Everything in Beverly Hills seems out of the past. Most of the people living here are old and rich, and maybe that’s the way they like it. Living back in the past, full of bars straight out of 1950 or clothes in the style of the 80s. I walk past a cigar bar where people enjoy cigars and bourbons, which is also a thing from the past in California. The law says that smoking is illegal in restaurants and bars, but somehow this cigar bar exists, either ignoring the law (pretending it is still the past) or with some sort of exception (actually turning back the clock).

I return to my hotel, the Beverly Hills Hilton. Merv Griffin, who is most famous for his talk show from past decades, owns the Hilton. He has decorated the hotel with pictures of him and famous celebrities, mostly shots from his show. Many of the celebrities pictured are now dead, or (even worse in Hollywood) old and irrelevant. Instead of the glamour and excitement that the pictures are meant to convey, they just give the hotel a sad and fading air. Living in the past, just like the rest of Beverly Hills.
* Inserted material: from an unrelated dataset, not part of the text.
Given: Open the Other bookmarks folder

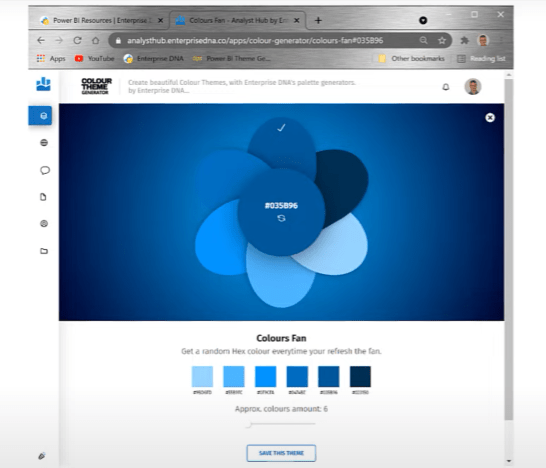Looking at the screenshot, I should [412, 58].
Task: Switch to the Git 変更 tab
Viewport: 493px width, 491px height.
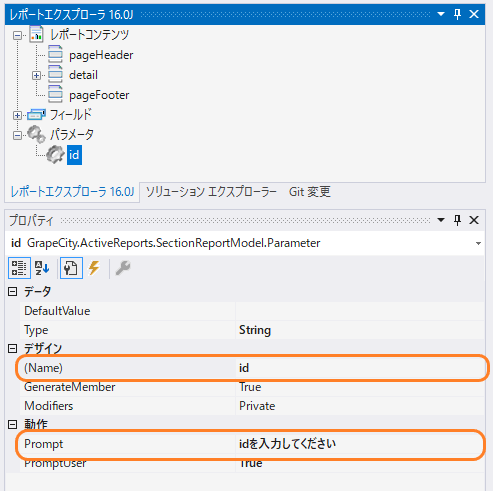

One night we drive out to Santa Monica and head out to the end of the pier. We watch the sun go down, slipping off into the ocean, and then have dinner under the stars in the warm night air. Santa Monica is full of life, the pier filled with locals and tourists, both the rich and the poor. Cars cruise up and down the beach strip, and people wander around on foot. Forcing a cliché upon the difference between Beverly Hills and Santa Monica, one would be tempted to say, “they feel like they are a million miles apart.” But it is not distance that exists betweens Beverly Hills and Santa Monica. Instead, I would say that they feel like they are decades apart.